> What the task requires
Copy the stretch from the line containing "768x768 pixels." through the line containing "Looking at the screenshot, I should 358,528.", changing "dropdown" to "menu" and leaving everything else as it is. Omit the pictures from your answer.

> Entries
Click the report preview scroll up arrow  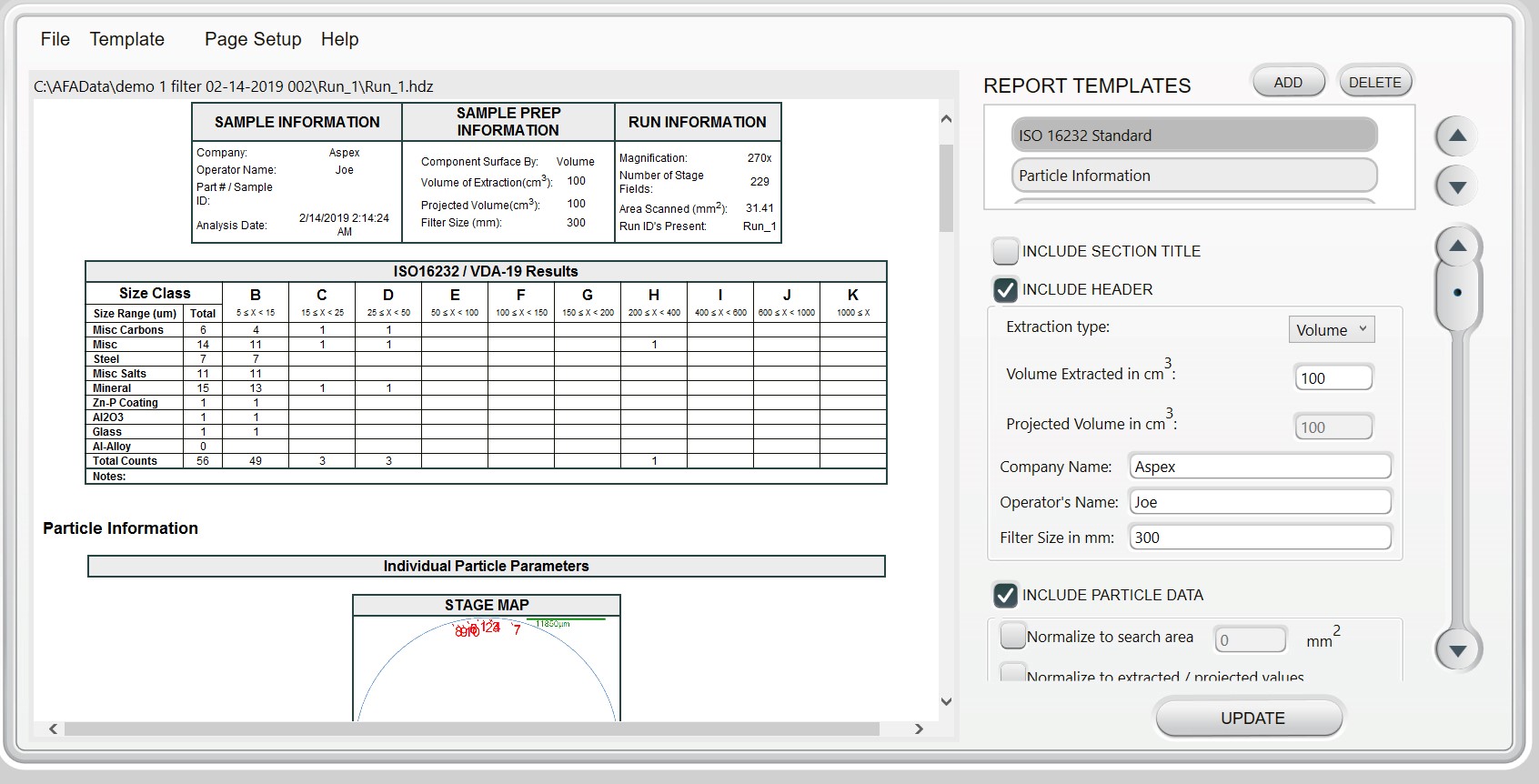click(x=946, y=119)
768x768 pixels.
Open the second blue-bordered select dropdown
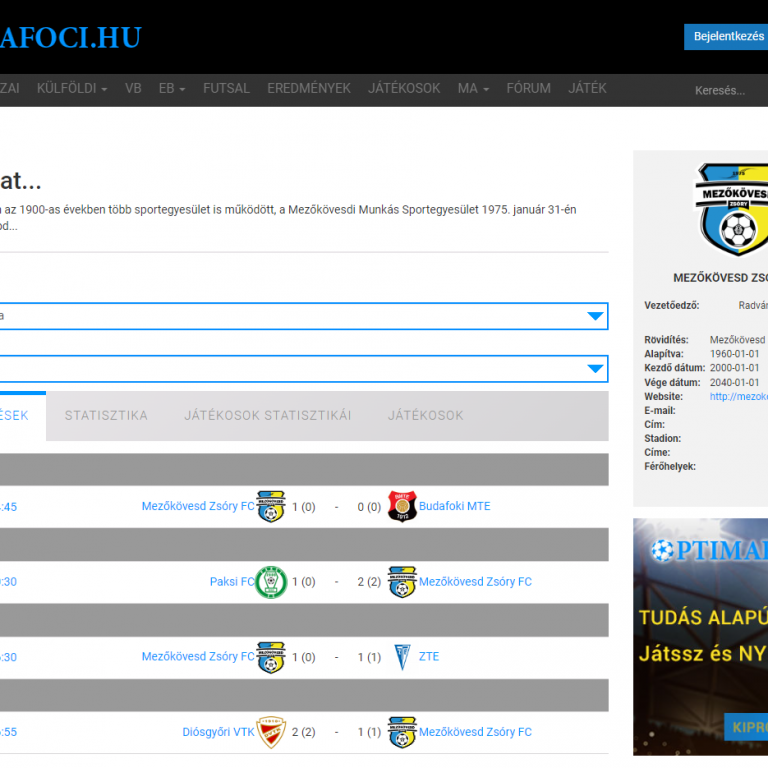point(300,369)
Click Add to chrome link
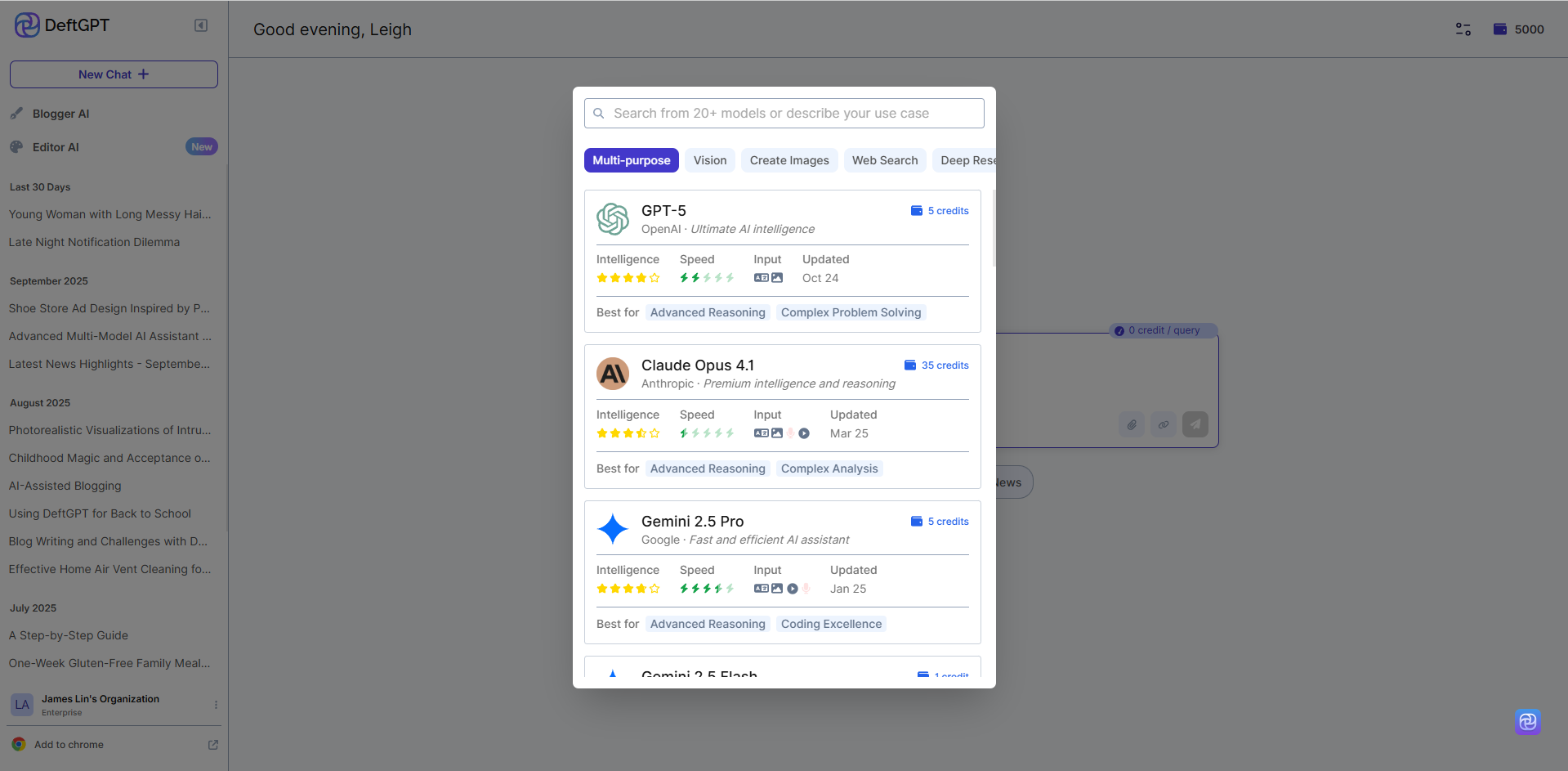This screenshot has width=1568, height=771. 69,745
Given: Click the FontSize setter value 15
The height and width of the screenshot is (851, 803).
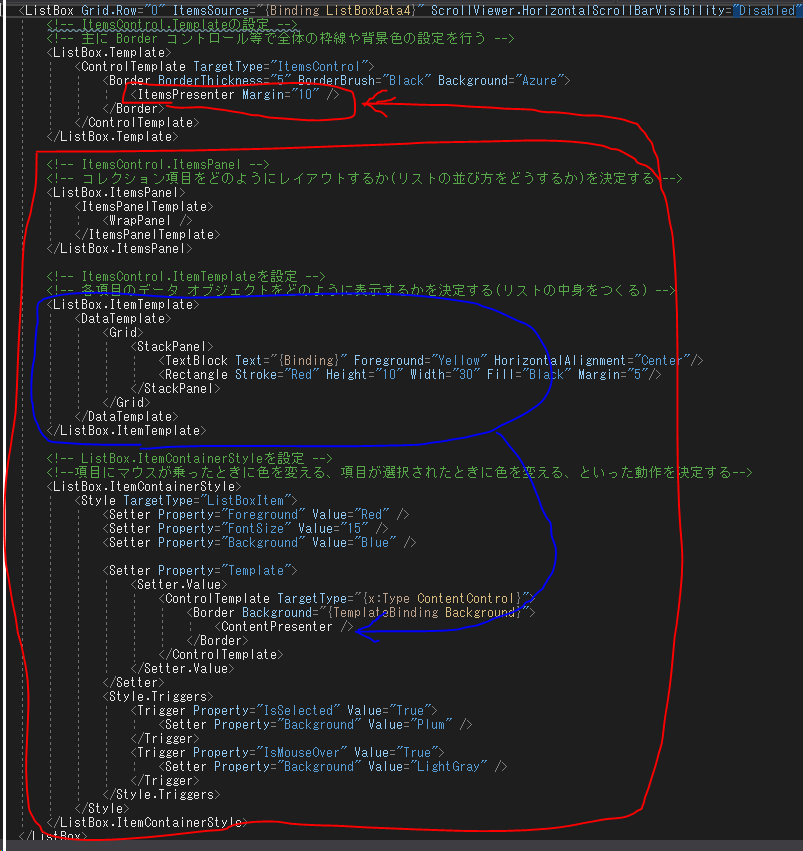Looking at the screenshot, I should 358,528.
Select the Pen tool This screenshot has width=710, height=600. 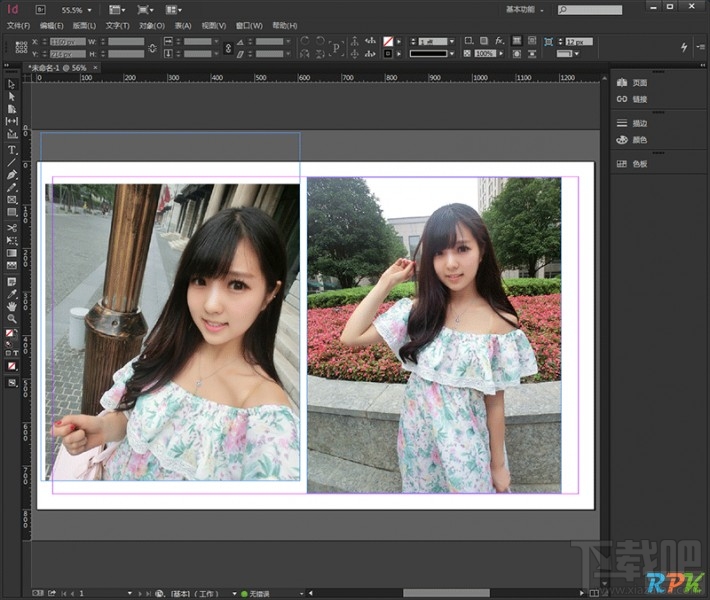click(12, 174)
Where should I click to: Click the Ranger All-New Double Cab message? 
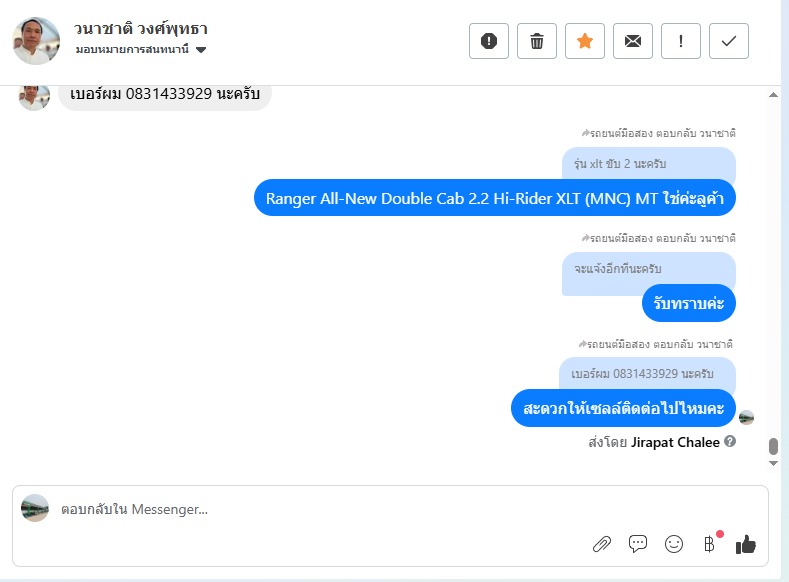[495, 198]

> Reply
768x768 pixels.
Open the second blue-bordered select menu
point(300,369)
Click Add to chrome link
This screenshot has width=1568, height=771. 69,745
Given: Click the FontSize setter value 15
The height and width of the screenshot is (851, 803).
Looking at the screenshot, I should 358,528.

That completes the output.